It is important to consider where your compressor air intake is located. Some factors to consider are: particulates in the air (dust which can plug filters), ingestion potential (can the intake become plugged with snow or mud) and the temperature of the air when it enters the compressor. If you are mounting an air compressor to an internal combustion engine and/or in any type of enclosure the ambient air temperature around the compressor can rise well above the outside ambient temperature causing a reduction in compressor performance.
Why does increased air temperature result in lower compressor output?
Common compressors are naturally aspirated displacement compressors. This means that the intake air is entering the compressor at ambient air pressures and the compressor is raising the pressure by reducing a volume of air by a fixed amount. The amount of air compressed is dependent on the density of the air entering the compressor which correlates to the temperature of the air. If air temperature rises, the density decreases. If the intake air temperature is higher there is less air entering the compressor because it can only intake a fixed volume of air.

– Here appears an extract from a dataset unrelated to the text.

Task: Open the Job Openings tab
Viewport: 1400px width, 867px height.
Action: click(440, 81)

The simplest form of compressor to visualize this is with a reciprocating compressor. The maximum amount of air a compressor can intake every stroke is the volume of the cylinder when the piston is at the bottom of the stroke (bottom dead center). If that air that the compressor has sucked in during the intake stroke is at a reduced density, it means it is compressing less air and will result in more compression strokes to fill up a receiver tank to a pre-determined operating pressure (150 psi for example).

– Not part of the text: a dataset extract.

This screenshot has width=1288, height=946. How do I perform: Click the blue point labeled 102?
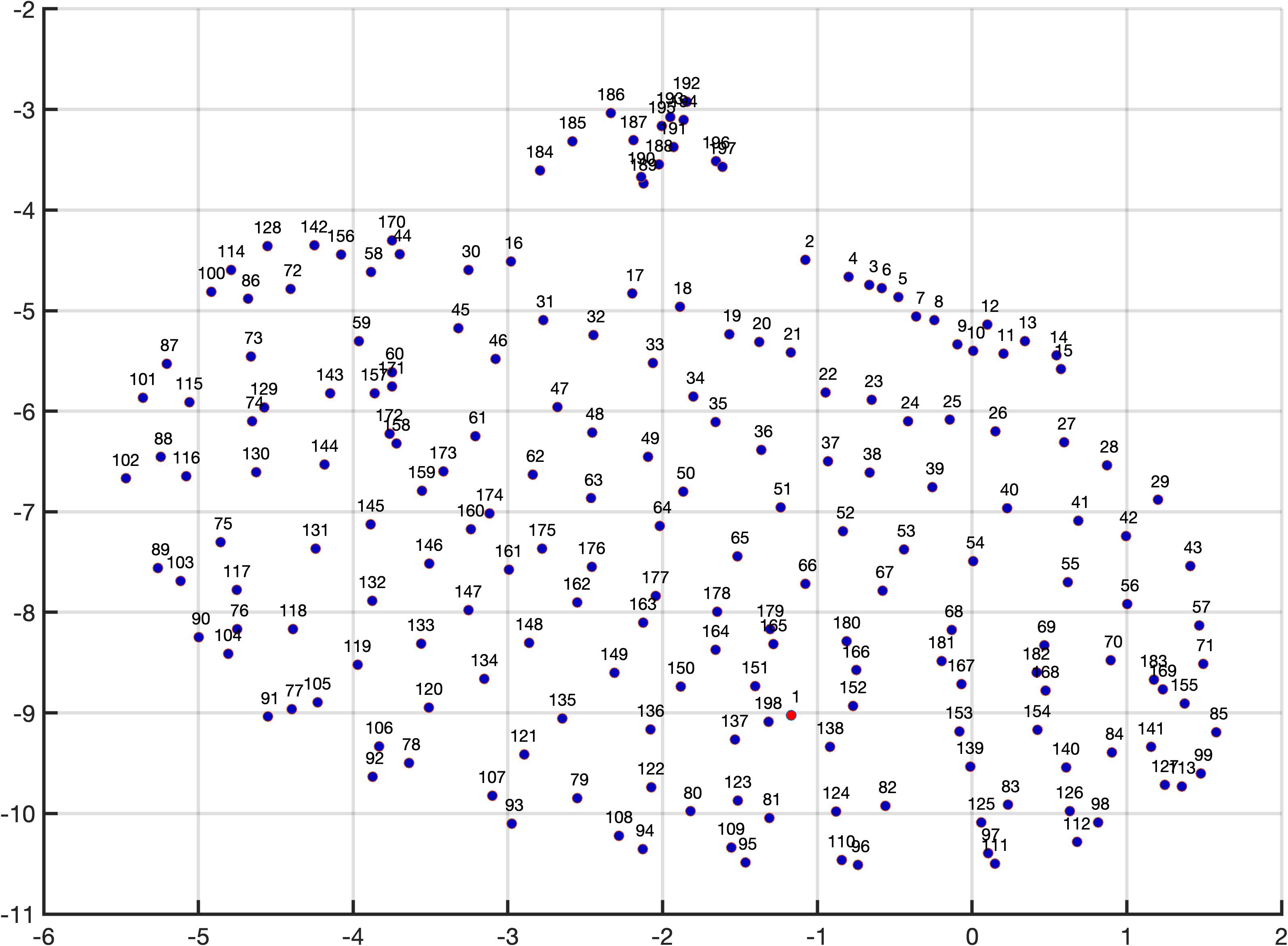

How much difference does it make?
The density of air varies with temperature (see graph below), and the output of the air compressor is proportional to the density of the income air. If the compressor is drawing air out of an engine compartment that is at 80 oC (176oF) it would be getting air at a density of 1.000 (kg/m3). If instead, you can direct the intake to be getting “cold” ambient air at 20 oC (68oF), it would be getting the same volume of air at a density of 1.204 (kg/m3). This would result in a 20.4% increase in compressor output.

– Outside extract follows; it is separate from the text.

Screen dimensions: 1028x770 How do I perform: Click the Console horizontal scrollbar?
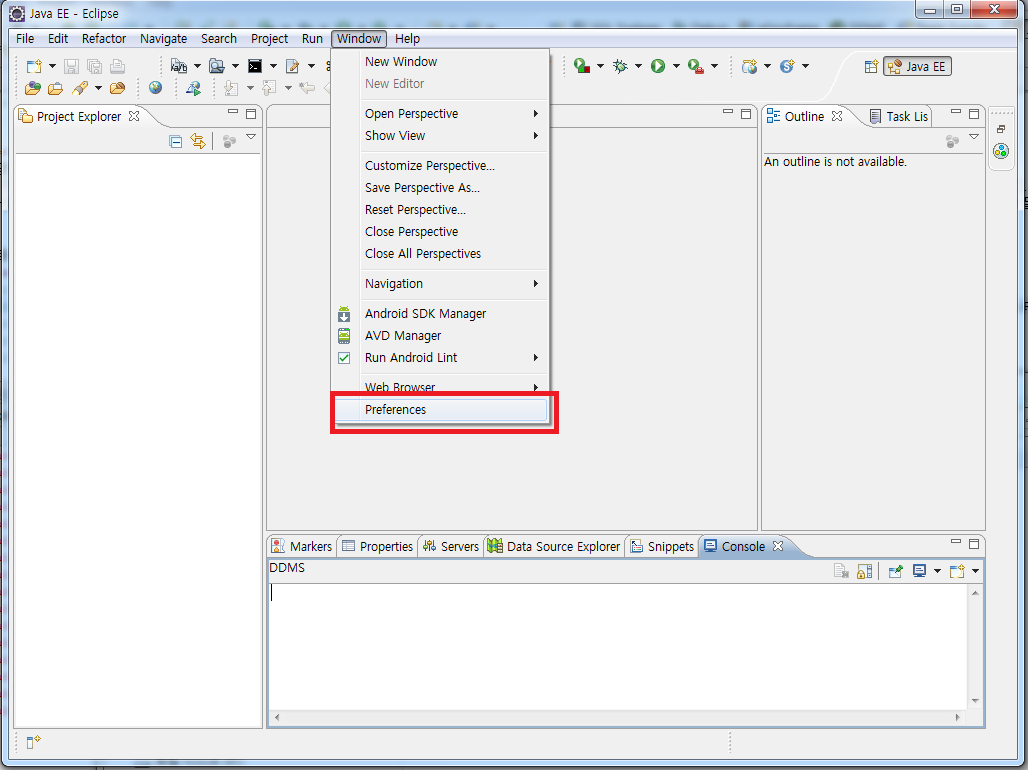tap(618, 717)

While there are many factors that affect compressor performance the intake temperature is an important one. For the relatively low cost of a longer intake tube for your air filter to get it out of a hot enclosure, an increase of 10-20% is plausible. Combining this with other performance tips such as your hose sizing or doing periodic maintenance on your intake filter, the result may be using a smaller compressor which will result in lower upfront costs and lower running costs of your compressor system.